(What the task requires) Return the lines of the records verbatim, beginning at the first line and ending with the line that contains "pyautogui.click(x=100, y=272)"; include that line.

(Provided data)
_ _ _ _ _ _ _

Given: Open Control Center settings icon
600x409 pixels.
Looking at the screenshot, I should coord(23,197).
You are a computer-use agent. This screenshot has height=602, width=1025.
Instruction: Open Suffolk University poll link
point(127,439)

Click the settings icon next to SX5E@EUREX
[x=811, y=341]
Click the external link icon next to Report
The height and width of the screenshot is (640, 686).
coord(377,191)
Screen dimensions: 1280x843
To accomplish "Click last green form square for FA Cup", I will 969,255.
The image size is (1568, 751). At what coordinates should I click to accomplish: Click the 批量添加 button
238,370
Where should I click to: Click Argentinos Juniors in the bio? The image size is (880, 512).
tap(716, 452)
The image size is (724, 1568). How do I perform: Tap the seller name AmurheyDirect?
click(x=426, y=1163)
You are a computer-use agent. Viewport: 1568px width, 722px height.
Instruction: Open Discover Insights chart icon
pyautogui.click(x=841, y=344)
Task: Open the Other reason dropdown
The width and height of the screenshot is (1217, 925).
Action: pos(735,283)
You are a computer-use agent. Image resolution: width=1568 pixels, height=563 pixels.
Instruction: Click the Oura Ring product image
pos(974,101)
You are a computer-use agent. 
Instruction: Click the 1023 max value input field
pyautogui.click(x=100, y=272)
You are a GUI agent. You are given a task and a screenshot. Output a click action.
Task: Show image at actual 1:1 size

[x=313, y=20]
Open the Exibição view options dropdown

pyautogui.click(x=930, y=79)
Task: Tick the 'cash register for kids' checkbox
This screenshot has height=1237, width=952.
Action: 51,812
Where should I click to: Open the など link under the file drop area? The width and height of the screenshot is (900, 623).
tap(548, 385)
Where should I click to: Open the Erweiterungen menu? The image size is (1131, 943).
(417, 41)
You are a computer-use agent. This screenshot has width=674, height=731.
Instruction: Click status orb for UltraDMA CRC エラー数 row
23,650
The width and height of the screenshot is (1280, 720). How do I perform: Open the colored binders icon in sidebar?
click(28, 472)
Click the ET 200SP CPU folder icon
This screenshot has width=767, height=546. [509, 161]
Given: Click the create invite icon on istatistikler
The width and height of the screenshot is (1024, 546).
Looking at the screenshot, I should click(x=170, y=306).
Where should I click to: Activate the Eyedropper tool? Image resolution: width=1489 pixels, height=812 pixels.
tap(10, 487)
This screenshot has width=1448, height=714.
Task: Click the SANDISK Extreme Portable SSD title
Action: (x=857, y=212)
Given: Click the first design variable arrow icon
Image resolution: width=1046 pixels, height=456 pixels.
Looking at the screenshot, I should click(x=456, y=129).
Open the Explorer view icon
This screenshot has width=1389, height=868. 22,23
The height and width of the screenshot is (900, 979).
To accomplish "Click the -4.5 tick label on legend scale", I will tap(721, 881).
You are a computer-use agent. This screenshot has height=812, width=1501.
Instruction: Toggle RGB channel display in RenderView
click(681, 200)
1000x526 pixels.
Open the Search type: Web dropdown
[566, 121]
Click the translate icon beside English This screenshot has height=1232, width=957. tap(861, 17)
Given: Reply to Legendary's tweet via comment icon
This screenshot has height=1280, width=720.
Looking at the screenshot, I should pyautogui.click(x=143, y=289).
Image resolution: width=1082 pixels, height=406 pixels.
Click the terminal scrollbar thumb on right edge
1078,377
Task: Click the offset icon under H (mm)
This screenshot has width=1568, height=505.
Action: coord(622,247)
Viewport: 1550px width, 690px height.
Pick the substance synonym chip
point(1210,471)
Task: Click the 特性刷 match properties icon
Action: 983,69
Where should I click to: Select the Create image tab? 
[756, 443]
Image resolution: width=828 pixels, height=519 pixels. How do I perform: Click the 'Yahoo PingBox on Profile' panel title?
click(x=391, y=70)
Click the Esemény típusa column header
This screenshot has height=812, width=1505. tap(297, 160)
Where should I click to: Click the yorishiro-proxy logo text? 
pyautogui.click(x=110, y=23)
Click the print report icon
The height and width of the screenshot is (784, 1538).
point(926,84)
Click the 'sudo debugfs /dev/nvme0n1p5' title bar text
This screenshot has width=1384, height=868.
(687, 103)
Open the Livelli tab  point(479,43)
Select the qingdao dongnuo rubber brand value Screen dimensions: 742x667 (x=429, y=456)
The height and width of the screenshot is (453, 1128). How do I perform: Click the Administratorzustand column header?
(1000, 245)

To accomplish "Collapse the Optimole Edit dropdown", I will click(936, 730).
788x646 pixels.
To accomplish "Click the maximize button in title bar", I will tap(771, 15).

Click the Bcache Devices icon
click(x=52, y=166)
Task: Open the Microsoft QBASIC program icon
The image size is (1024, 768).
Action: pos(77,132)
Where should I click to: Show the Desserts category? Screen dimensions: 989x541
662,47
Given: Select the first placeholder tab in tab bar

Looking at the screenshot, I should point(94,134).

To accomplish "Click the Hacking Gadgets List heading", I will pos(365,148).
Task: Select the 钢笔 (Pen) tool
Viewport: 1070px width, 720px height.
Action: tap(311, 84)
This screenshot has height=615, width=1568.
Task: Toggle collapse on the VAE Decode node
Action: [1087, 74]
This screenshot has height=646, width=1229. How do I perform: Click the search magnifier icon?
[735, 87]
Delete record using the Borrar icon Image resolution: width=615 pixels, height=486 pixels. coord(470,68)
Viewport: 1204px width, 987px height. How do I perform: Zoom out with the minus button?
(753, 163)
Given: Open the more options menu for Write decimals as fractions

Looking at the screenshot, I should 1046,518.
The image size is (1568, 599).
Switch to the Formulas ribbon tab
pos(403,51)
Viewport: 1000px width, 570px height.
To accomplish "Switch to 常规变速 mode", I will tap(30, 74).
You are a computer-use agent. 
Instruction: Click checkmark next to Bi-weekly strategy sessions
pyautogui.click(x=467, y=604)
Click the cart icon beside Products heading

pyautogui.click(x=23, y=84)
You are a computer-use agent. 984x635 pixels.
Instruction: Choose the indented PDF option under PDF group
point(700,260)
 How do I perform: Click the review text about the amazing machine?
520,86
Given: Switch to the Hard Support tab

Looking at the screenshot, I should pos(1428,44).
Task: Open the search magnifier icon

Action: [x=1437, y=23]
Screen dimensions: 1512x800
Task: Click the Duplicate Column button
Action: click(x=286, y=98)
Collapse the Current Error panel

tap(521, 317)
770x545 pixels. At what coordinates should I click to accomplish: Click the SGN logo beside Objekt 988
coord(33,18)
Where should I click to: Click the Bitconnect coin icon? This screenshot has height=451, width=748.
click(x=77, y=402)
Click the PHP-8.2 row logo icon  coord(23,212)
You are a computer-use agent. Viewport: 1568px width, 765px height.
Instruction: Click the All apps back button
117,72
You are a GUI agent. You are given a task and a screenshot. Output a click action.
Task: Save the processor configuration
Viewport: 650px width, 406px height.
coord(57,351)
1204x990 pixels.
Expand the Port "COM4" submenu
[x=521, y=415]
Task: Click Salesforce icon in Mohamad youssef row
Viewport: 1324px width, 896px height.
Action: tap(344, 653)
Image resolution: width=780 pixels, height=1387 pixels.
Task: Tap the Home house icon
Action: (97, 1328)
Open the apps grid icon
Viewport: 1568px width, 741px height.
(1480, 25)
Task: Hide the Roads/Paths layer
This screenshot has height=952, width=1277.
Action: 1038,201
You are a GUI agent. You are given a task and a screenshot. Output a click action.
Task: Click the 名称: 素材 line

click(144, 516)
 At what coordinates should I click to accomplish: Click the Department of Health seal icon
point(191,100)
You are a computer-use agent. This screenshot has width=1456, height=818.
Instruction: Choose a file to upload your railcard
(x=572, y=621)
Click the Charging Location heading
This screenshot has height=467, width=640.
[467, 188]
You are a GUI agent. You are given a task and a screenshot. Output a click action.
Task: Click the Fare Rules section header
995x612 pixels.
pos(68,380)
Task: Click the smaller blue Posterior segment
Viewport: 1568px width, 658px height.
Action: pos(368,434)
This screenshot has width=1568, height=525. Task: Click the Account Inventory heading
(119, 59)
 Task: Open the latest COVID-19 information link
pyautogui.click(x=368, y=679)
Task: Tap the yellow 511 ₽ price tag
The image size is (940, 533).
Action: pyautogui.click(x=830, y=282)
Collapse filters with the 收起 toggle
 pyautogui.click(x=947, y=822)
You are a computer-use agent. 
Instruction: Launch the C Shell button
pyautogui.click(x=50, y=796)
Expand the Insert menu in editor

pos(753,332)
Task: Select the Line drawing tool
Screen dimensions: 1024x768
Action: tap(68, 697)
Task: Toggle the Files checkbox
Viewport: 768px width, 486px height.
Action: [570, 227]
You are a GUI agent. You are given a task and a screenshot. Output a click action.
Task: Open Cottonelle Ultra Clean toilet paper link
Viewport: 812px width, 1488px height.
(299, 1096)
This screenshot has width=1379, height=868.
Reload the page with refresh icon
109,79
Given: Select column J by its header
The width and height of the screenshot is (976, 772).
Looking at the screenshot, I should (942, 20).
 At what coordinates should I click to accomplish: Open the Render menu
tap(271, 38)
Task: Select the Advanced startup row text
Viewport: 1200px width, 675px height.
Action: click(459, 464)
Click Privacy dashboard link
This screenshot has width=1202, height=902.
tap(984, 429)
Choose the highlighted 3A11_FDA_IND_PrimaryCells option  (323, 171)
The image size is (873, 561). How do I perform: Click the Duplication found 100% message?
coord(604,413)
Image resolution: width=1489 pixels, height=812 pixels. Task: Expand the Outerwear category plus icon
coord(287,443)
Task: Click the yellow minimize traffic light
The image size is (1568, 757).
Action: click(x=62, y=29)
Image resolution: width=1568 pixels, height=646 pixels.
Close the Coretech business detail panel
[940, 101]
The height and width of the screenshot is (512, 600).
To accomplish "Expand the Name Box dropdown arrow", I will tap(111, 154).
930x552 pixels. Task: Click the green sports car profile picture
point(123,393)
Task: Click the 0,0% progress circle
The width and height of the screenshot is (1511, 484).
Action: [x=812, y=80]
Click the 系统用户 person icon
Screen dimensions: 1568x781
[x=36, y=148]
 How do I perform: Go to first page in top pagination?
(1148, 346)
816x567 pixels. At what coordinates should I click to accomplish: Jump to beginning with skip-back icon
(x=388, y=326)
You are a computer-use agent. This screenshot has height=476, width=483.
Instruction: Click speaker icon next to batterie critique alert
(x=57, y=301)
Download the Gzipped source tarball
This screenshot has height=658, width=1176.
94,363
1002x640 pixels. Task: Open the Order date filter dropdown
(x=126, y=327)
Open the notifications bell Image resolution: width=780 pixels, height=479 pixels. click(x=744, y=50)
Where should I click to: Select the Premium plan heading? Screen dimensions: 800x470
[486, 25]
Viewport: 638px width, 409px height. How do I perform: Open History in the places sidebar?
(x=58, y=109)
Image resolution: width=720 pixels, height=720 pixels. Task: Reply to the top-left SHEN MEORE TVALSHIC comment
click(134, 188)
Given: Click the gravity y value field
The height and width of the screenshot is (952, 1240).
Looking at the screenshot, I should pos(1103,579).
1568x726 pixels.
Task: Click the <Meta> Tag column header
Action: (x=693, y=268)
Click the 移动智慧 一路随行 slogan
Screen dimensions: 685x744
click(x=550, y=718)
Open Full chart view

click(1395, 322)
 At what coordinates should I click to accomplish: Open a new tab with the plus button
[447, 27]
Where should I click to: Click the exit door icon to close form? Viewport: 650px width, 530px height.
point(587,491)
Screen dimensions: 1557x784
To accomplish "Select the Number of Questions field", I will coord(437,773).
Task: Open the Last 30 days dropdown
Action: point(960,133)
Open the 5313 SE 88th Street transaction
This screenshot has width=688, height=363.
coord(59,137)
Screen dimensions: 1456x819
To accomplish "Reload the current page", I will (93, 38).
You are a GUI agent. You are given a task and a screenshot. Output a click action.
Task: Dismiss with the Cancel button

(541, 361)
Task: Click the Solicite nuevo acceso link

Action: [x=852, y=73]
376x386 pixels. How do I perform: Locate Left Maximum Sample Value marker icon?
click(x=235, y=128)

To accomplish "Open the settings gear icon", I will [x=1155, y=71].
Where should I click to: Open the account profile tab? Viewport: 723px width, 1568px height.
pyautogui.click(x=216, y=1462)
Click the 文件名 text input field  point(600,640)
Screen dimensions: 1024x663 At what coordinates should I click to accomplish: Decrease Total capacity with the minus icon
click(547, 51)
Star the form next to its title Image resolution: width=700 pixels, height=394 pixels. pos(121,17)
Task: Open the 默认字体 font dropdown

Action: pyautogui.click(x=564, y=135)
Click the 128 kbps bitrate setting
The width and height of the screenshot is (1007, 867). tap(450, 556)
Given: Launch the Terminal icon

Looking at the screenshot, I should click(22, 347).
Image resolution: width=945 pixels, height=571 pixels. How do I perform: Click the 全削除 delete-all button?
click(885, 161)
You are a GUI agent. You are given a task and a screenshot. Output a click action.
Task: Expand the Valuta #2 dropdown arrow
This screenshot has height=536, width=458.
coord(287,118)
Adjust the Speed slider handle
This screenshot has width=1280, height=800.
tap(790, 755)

_ _ _ _ _ _ _

(Solution to this exercise)
Given: Open Control Center settings icon
600x409 pixels.
Looking at the screenshot, I should coord(23,197).
You are a computer-use agent. This screenshot has height=602, width=1025.
Instruction: Open Suffolk University poll link
point(127,439)

Click the settings icon next to SX5E@EUREX
[x=811, y=341]
Click the external link icon next to Report
The height and width of the screenshot is (640, 686).
coord(377,191)
Screen dimensions: 1280x843
To accomplish "Click last green form square for FA Cup", I will 969,255.
The image size is (1568, 751). At what coordinates should I click to accomplish: Click the 批量添加 button
238,370
Where should I click to: Click Argentinos Juniors in the bio? The image size is (880, 512).
tap(716, 452)
The image size is (724, 1568). How do I perform: Tap the seller name AmurheyDirect?
click(x=426, y=1163)
You are a computer-use agent. Viewport: 1568px width, 722px height.
Instruction: Open Discover Insights chart icon
pyautogui.click(x=841, y=344)
Task: Open the Other reason dropdown
The width and height of the screenshot is (1217, 925).
Action: pos(735,283)
You are a computer-use agent. Image resolution: width=1568 pixels, height=563 pixels.
Instruction: Click the Oura Ring product image
pos(974,101)
You are a computer-use agent. 
Instruction: Click the 1023 max value input field
pyautogui.click(x=100, y=272)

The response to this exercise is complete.